Wenn jedoch die Beteiligung solcher Personen oder Einrichtungen an einer Gruppe weniger als 15 % des Wertes eines von dieser Gruppe eingereichten Angebots ausmacht, so gilt diese IPI-Maßnahme nicht für dieses Angebot, es sei denn, diese Personen oder Einrichtungen sind erforderlich, um die Mehrheit von mindestens einem der Eignungskriterien in einem öffentlichen Vergabeverfahren zu erfüllen.

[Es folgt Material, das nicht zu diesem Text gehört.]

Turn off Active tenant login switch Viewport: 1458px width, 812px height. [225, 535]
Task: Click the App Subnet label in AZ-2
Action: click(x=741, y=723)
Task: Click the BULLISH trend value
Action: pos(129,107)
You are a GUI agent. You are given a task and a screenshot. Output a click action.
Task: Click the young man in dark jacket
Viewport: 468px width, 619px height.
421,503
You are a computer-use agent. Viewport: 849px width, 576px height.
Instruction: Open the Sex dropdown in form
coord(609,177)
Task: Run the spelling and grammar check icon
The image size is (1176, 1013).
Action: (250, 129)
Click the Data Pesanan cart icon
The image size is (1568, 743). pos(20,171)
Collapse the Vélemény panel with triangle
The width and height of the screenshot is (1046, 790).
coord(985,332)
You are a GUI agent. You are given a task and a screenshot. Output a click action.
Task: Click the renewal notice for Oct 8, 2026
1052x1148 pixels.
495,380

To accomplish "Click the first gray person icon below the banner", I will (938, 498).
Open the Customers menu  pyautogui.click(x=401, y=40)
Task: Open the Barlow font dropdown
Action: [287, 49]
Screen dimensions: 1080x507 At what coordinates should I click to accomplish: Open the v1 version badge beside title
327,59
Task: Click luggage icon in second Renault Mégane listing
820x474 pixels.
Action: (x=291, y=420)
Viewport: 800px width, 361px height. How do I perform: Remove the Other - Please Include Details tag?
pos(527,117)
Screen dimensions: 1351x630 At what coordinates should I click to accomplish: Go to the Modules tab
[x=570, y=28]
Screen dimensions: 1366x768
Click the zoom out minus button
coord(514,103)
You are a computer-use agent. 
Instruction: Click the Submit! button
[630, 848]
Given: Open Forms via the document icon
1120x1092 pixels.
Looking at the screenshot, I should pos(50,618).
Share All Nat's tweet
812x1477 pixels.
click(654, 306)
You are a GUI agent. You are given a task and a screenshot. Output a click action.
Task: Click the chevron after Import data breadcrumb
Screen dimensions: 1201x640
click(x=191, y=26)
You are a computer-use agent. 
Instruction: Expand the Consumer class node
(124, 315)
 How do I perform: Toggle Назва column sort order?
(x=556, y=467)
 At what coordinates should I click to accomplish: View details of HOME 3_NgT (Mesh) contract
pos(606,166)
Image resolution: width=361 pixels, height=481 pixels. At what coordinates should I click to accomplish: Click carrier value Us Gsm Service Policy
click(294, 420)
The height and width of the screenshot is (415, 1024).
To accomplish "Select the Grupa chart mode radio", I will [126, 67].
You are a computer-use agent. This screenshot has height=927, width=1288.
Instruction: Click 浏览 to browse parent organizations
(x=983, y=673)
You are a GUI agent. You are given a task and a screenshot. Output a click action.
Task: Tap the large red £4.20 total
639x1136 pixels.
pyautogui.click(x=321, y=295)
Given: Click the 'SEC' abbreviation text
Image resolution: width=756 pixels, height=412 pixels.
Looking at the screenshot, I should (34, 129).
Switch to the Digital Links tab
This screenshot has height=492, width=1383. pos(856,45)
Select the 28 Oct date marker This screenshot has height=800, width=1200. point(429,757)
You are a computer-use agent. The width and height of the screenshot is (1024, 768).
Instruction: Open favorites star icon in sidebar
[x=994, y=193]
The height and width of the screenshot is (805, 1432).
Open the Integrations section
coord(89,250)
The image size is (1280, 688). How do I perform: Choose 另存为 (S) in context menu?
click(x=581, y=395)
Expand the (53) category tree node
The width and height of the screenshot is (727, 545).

(3) Die öffentlichen Auftraggeber oder Auftraggeber können den Wirtschaftsteilnehmer während des öffentlichen Vergabeverfahrens jederzeit auffordern, die Informationen oder Unterlagen im Zusammenhang mit der Überprüfung der Herkunft des Wirtschaftsteilnehmers innerhalb einer angemessenen Frist vorzulegen, zu ergänzen, klarzustellen oder zu vervollständigen, sofern derartige Aufforderungen unter Einhaltung der Grundsätze der Gleichbehandlung und der Transparenz erfolgen. Wenn der Wirtschaftsteilnehmer diese Informationen oder Unterlagen, ohne dies plausibel zu erklären, nicht vorlegt und dadurch die Überprüfung der Herkunft des Wirtschaftsteilnehmers durch öffentliche Auftraggeber oder Auftraggeber verhindert oder eine solche Überprüfung praktisch unmöglich oder sehr schwierig macht, so wird dieser Wirtschaftsteilnehmer von der Teilnahme an dem betreffenden Verfahren zur Vergabe öffentlicher Aufträge ausgeschlossen.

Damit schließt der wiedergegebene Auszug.